Page excerpt:
BEGIN
Personal medical documents are valuable assets. Unfortunately, that means criminals are after those documents, too.

Medical documents may contain personal information that includes your name, location, contact information, insurance policies, Social Security number and history of medical treatment.

Criminals can use this information to open fraudulent accounts or even receive medical treatment using your identity. Your identity can be used to visit the doctor, receive prescriptions, buy medical supplies, submit fraudulent claims to your insurance company and more.

Data breaches and hacks at medical providers and insurance companies are one threat to your medical identity. But, there’s another threat that’s a lot closer to home: your personal medical documents that you likely keep close by.

Take steps to protect your personal documents at home to help avoid medical identity theft.

What Medical Documents Should You Protect?
END
Exercise prompt: Please carry the piece on protecting medical documents at home forward from its final heading, "What Medical Documents Should You Protect?"

Supplied material:
BEGIN
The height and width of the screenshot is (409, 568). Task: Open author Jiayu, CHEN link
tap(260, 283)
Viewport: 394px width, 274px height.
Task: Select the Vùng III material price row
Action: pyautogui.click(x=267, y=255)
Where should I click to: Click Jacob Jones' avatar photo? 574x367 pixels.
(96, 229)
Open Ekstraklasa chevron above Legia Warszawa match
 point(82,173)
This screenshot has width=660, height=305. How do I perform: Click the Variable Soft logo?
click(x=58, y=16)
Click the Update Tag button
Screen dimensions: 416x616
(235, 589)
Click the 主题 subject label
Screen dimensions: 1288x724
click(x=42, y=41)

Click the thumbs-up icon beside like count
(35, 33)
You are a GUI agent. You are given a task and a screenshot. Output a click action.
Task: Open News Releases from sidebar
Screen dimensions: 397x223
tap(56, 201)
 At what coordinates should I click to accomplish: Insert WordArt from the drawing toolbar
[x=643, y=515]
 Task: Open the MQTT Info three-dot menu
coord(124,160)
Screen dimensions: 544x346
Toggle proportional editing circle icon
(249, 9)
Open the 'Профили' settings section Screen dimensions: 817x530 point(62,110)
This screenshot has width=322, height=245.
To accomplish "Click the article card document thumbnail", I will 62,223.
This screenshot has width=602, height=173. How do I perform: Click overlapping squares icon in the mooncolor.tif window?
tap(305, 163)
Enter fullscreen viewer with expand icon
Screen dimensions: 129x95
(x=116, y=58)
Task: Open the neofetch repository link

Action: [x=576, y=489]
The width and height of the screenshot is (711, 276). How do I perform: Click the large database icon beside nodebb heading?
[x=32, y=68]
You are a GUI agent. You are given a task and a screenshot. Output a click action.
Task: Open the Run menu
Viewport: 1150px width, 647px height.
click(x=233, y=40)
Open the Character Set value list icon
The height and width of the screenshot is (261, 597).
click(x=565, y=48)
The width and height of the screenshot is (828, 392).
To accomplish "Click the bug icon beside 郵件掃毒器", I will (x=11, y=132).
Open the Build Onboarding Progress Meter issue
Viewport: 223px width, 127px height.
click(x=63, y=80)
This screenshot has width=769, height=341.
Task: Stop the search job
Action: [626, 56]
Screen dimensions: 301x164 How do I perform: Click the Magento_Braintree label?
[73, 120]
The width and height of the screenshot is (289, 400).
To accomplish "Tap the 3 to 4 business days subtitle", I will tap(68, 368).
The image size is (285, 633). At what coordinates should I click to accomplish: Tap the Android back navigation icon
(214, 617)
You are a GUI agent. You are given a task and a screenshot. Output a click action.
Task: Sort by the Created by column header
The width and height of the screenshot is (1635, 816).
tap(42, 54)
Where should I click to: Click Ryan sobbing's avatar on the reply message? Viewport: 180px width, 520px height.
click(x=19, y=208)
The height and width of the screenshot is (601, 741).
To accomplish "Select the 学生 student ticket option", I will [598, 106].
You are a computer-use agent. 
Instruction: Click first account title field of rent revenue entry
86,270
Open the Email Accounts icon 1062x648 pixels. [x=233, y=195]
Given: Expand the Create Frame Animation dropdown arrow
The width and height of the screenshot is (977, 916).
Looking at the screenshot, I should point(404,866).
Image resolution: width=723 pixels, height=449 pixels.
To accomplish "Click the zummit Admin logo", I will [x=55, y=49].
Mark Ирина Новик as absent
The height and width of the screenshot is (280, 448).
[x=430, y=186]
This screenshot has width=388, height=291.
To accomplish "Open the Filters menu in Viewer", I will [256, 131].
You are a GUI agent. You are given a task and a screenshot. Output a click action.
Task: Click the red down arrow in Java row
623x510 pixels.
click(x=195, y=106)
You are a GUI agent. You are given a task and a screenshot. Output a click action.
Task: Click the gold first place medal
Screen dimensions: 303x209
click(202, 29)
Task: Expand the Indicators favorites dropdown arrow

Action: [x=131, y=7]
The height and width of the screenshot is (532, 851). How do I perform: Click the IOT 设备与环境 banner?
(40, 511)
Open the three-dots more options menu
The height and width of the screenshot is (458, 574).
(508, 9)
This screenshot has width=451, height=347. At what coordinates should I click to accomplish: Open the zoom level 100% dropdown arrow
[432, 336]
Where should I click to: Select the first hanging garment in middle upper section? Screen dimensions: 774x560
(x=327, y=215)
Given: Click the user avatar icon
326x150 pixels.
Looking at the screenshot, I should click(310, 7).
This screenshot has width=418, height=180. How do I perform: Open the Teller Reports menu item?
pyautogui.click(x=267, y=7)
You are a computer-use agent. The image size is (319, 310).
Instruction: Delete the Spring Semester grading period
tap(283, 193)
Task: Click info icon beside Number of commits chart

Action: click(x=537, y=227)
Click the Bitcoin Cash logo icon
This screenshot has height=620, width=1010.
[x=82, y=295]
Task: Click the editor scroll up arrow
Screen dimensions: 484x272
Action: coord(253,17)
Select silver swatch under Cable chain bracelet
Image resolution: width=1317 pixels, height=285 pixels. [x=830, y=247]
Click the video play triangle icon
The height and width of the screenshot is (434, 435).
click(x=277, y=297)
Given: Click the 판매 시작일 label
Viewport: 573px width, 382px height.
END
Written answer:
Keeping your medical documents unsecured at home or on your person isn’t safe. If you lose your wallet, your home is broken into, a thief goes through your trash or an untrustworthy guest goes hunting for treasure, you can still become a victim.

Common medical documents you may keep at home or on hand include:

  • Health insurance enrollment forms
  • Health insurance cards that contain your name, policy number and more
  • Prescriptions written by your doctor
  • Prescription bottles that contain your name and other information
  • Bills from medical providers
  • Explanation of Benefits (EOB) statements from your health insurance company

All these documents contain a varying degree of personally identifiable information (PII), ranging from your name and address to actual medical services you received along with where and when you received them. That’s why it’s important to keep these documents safe.

How to Protect Your Medical Documents

Documents should be kept in a safe place in the home, like a hidden lockbox for paper records and a locked medicine cabinet for prescriptions. Keep documents that are necessary, but don’t hold onto anything that has outlived its usefulness. When it’s time to dispose of paper documents, shred them before you throw them out. If it’s something you can’t shred like a prescription bottle, use a marker to black out personal information.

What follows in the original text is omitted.